After Miles City Firefighter Justin Russell, left, adjusts the fire truck pump settings for one scenario Monday, fellow firefighter and training instructor Jerry Prete makes changes to his fire story, requiring Russell to make changes to the pump settings. The training was part of an ongoing effort by the fire department to get everyone certified to current standards. (Star photo by Steve Allison)

 

Miles City Fire & Rescue is taking advantage of some advanced training, but luckily, they don’t have to go far to get it. Local firefighter Jerry Prete is also an instructor through the Montana State University Fire Services Training School. He spent several days last week conducting classes at the station. 

On Saturday Prete and all the firefighters gathered at the fairgrounds for the driving training and testing part of the certification program. The trucks will be busy wetting down the lake in the park all week as different firefighters go through the pump operator training. After the pump training is done, all the firefighters have a series of online classes to complete before Prete gives them the final certification tests to bring everyone up to current standards.
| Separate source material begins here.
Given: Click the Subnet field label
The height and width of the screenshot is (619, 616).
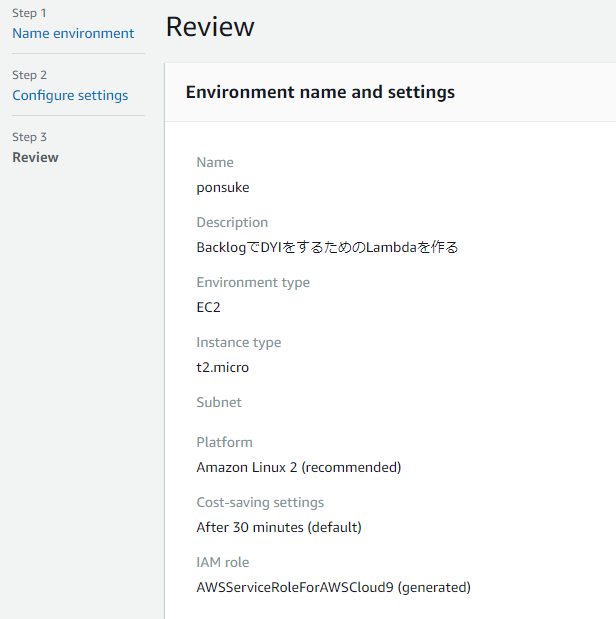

One look at the control panel on the pump truck, with its many knobs and controls, tells you just how complicated pump setting adjustments can get. Prete takes firefighters through different scenarios, requiring them to make various adjustments for each one.

Miles City is lucky that Prete lives here and is the department’s safety officer. Prete is willing to give the training classes several times to different firefighters as they show up for work on normal rotation. Extra hoses and equipment are brought to the classes so they can be disconnected and left behind if a call takes trucks and fire crews away. If more complicated training classes require all the firefighters in one place at one time, the off-duty firefighters volunteer their time so all the training can be completed at no extra cost to the city.

Training everyone to certified standards for every position - even ones they are not normally assigned to - may not be necessary, but one never knows when he might be called upon to fill in for a different spot than normal. Also, communications during a fire are done over radios, so being positive what the other person means when they call for changes is a safety necessity.